Hmm, m: Interesting! I've been married seven years (long enough?) and I don't agree with your list at all! (just to bring back those who are scared off the matrimonial cliff). I actually think public affection has nothing to do with length of marriage. I've seen many couples being hugely affectionate though they've been married a long long and others not bothering though they married last week. On the jealousy part, well, I would still get a little jealous if I were out of town for a week and lipstick on collar happened. Ditto for hot woman.

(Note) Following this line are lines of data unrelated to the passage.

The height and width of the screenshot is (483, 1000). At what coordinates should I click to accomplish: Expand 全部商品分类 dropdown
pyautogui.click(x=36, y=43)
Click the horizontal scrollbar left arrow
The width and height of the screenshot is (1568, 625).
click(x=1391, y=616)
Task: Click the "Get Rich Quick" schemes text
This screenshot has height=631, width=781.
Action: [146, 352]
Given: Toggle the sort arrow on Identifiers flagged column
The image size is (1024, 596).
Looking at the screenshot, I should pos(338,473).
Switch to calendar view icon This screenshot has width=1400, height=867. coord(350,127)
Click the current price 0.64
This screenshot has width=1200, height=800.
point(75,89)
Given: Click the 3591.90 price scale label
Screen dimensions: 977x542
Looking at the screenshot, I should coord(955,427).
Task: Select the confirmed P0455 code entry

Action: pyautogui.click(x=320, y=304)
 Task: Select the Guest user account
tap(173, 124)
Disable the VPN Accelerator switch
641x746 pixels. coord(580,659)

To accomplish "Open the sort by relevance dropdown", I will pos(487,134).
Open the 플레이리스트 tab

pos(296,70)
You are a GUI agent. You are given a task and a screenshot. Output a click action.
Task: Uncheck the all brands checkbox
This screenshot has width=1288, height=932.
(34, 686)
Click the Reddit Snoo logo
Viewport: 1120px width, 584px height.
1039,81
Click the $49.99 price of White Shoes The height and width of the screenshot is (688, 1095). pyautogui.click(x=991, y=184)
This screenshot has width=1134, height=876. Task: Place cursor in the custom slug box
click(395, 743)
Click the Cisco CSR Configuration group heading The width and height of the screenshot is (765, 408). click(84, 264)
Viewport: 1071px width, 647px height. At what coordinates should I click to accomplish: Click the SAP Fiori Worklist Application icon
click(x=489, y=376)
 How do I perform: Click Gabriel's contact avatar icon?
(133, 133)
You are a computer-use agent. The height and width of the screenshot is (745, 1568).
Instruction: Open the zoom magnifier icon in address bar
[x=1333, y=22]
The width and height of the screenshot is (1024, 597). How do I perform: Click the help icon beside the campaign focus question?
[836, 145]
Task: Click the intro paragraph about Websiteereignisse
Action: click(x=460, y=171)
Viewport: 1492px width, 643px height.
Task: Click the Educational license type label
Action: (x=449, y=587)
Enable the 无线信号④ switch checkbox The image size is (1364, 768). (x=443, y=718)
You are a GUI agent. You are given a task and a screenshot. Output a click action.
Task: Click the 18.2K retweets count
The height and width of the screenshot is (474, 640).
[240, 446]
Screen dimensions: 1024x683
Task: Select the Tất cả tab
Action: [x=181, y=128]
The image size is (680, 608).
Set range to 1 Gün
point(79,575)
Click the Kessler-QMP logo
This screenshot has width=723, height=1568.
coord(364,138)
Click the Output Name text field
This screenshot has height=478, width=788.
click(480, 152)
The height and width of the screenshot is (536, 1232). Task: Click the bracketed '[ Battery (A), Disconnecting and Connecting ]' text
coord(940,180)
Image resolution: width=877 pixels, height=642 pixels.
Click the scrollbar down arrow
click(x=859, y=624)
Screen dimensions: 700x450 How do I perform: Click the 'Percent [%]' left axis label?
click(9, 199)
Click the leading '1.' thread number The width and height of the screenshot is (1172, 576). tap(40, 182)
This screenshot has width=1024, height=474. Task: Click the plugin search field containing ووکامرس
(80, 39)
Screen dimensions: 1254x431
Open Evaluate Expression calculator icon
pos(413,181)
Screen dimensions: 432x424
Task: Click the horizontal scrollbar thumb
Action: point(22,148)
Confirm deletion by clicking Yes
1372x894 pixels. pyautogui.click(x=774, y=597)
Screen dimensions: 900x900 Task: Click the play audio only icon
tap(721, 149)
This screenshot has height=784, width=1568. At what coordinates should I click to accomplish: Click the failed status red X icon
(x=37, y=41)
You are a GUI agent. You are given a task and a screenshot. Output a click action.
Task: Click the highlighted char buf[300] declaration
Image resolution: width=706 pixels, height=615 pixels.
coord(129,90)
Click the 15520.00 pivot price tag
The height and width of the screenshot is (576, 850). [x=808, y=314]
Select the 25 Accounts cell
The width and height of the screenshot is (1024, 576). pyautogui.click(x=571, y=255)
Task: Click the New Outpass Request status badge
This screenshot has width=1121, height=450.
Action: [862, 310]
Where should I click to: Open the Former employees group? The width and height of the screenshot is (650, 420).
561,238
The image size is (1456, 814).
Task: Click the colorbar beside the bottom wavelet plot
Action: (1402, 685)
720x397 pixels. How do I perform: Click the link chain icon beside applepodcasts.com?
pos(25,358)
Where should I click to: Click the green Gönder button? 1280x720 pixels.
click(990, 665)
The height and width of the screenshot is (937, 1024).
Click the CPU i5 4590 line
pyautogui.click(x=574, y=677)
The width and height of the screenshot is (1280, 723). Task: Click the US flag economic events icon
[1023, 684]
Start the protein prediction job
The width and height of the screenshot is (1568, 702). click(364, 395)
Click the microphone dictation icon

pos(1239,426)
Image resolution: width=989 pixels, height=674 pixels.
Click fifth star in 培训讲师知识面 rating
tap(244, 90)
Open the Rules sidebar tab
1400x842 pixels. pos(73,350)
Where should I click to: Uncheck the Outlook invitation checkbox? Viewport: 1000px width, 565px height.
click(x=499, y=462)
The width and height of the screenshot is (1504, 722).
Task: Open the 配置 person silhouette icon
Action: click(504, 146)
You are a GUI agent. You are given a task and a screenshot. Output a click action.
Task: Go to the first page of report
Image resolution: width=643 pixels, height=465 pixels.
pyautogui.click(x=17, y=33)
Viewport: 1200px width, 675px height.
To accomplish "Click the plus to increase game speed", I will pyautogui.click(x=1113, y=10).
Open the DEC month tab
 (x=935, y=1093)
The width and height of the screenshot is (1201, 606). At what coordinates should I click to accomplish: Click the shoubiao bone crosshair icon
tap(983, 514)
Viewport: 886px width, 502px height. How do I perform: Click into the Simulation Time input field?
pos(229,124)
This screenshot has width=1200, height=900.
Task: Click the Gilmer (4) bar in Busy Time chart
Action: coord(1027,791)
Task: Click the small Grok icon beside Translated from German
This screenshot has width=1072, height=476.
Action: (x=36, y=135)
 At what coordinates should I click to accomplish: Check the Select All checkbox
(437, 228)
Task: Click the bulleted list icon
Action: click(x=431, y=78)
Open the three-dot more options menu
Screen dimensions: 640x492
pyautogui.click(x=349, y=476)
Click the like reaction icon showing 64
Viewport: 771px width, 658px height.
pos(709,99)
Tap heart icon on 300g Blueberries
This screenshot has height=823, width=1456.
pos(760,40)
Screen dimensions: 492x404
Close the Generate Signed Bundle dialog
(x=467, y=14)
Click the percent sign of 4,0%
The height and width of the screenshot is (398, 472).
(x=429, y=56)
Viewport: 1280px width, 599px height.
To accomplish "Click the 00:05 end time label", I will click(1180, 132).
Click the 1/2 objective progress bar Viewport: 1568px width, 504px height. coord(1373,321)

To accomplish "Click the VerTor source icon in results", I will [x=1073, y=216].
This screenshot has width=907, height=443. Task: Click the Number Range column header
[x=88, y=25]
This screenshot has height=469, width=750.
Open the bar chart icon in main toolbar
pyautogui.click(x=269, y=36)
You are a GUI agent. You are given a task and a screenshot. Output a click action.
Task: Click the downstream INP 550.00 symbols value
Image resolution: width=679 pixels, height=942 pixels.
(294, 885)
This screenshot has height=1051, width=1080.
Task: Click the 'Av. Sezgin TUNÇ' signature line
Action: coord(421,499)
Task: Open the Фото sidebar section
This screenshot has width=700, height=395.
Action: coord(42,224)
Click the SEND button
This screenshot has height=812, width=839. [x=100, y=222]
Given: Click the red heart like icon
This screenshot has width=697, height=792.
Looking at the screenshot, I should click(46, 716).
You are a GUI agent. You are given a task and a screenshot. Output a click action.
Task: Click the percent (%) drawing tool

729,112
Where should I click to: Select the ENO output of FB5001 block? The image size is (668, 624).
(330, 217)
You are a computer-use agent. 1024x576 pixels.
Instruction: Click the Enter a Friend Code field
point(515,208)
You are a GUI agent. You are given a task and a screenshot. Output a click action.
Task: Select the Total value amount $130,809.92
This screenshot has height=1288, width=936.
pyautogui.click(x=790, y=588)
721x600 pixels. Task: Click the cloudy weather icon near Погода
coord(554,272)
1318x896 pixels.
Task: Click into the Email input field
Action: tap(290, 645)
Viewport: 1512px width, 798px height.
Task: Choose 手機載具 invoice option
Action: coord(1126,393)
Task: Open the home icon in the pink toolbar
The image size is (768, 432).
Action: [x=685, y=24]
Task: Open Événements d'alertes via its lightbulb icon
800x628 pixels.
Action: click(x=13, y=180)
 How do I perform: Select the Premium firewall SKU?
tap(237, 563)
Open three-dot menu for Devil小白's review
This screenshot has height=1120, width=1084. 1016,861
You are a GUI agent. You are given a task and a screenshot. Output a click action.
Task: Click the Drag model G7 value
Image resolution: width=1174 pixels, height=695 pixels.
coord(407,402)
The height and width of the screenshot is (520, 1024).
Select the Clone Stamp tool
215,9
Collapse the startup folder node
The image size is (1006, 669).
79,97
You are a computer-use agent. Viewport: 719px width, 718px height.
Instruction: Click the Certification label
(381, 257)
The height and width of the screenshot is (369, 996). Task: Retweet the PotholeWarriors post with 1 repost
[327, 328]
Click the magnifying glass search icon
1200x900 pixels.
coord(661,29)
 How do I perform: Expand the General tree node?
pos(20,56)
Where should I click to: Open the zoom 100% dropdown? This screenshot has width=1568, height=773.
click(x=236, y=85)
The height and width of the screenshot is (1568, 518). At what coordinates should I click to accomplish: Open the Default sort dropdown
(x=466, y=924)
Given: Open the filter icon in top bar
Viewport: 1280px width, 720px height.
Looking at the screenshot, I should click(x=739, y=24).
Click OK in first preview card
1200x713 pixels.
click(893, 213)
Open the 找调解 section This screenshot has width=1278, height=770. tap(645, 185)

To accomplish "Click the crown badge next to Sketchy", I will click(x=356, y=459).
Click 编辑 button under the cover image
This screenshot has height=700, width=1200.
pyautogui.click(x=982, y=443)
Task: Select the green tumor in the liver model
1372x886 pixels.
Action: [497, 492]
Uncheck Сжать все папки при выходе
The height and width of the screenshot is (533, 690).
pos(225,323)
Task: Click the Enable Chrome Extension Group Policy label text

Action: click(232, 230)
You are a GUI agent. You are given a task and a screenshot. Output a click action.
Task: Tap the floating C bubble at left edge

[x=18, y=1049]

My own list goes a little like this:
- You gossip with his sister and don't bother to tell him.
- You remind him of his nieces' birthdays and his parent's anniversary.
- You can fight and fight and not get frazzled about whether your marriage is in trouble.
- Your schoolfriends call you but happily chat with him for an hour since he picked up the phone.
- You can go out with a him and a bunch of his friends (and he can with yours) and neither of you feels lost when someone goes on about the Baby-Gap Fantasy you had as teenagers or the specific antics of the Hindi teacher Mrs. Bhalla.
- You can complete the punchline to the Mrs. Bhalla story when he's forgotten.
- He thinks you should accompany him to meet his old friends because he doesn't know what to say to them anyway and you'll help to keep the conversation going.
- You can vaguely remember life before marriage but its fading fast.

n!

2:46 PM  
Blogger P said...

Lol!Interesting..!! :)

6:11 PM  
Blogger Point 5 said...

great observation...funny too

10:35 PM  
Anonymous Anonymous said...

This comment has been removed by a blog administrator.

11:15 PM  
Blogger Priya said...

havoc cool post ;) I agree with all you say, especially the last line. I used to be pretty, young Ms Jekyll, Now I'm old Dr Hyde ;)

3:57 AM  
Blogger Tabula Rasa said...

funny, i'm usually the biggest cynic around (although more sinned against than cynic) but this time i'd go with n!'s list over yours. (with the eighth anniversary coming up, and fingers crossed that i don't forget it :-p)

8:15 AM  
Blogger M (tread softly upon) said...

@ sanjay well thanks and here's hoping that none of those do actually happen.
@ p well you said it all "marriage is about where to draw the line". Exactly :)
The thing is this list up there is not really about letting one's spouse take liberties. In fact it has been a little misrepresented to make it sound a lot worse than it actually is. The point however is not what liberties one can allow but how comfortable you are with the trust and faith and love that you have in the relation. That is what makes a marriage work. And you say it is not about being possessive? Like hell it is.
@ ghetufool or so you would think :)
@ born a libran so enjoy it while it lasts :)
@ jinguchakka I only hope i haven't raised any false hopes :) And you are most welcome to forward this to anyone you want.
@ n! well thanks for stopping by and leaving such a wonderful list of things. I totally agree with most of that. Esp the last point :))
The funny thing is my list harbors on the same lines except you need to have the insight to see where it is coming from. Not everything is what it seems on a first read :) But do stop by again.
@ perspective inc. and Sam Blackburn thanks for stopping by.
@ point 5 well thanks but be forewarned too :)
@ priya well whattodo.... times change and so do we. Like they say before marriage a woman hopes that her man will change and finds out later that he doesn't and before marriage a man hopes the woman won't change and yet she does :)
@ t.r. well congratulations are in order and here's hoping that you don't forget the date :) And as for the list....the less said about it the better.

9:07 AM  
Anonymous Anonymous said...

Sometimes I wish I could understand where your posts were coming from. But you wouldn't happen to have a sister who wasn't married, would you? Would be quite interested.

10:47 AM  
Blogger Little Miss Muffet said...

I've checked out women with The Better Half while we were dating..i've been lucky to have had a secure and comfortable relationship...or maybe i was just plain stupid..lol...i do agree with a lot of the points but i would never ever forgive him if he forgot the anniversary...

12:58 PM  
Anonymous Anonymous said...

dear M,

this has been by far the most matured outlook i've come accross regarding marriage.....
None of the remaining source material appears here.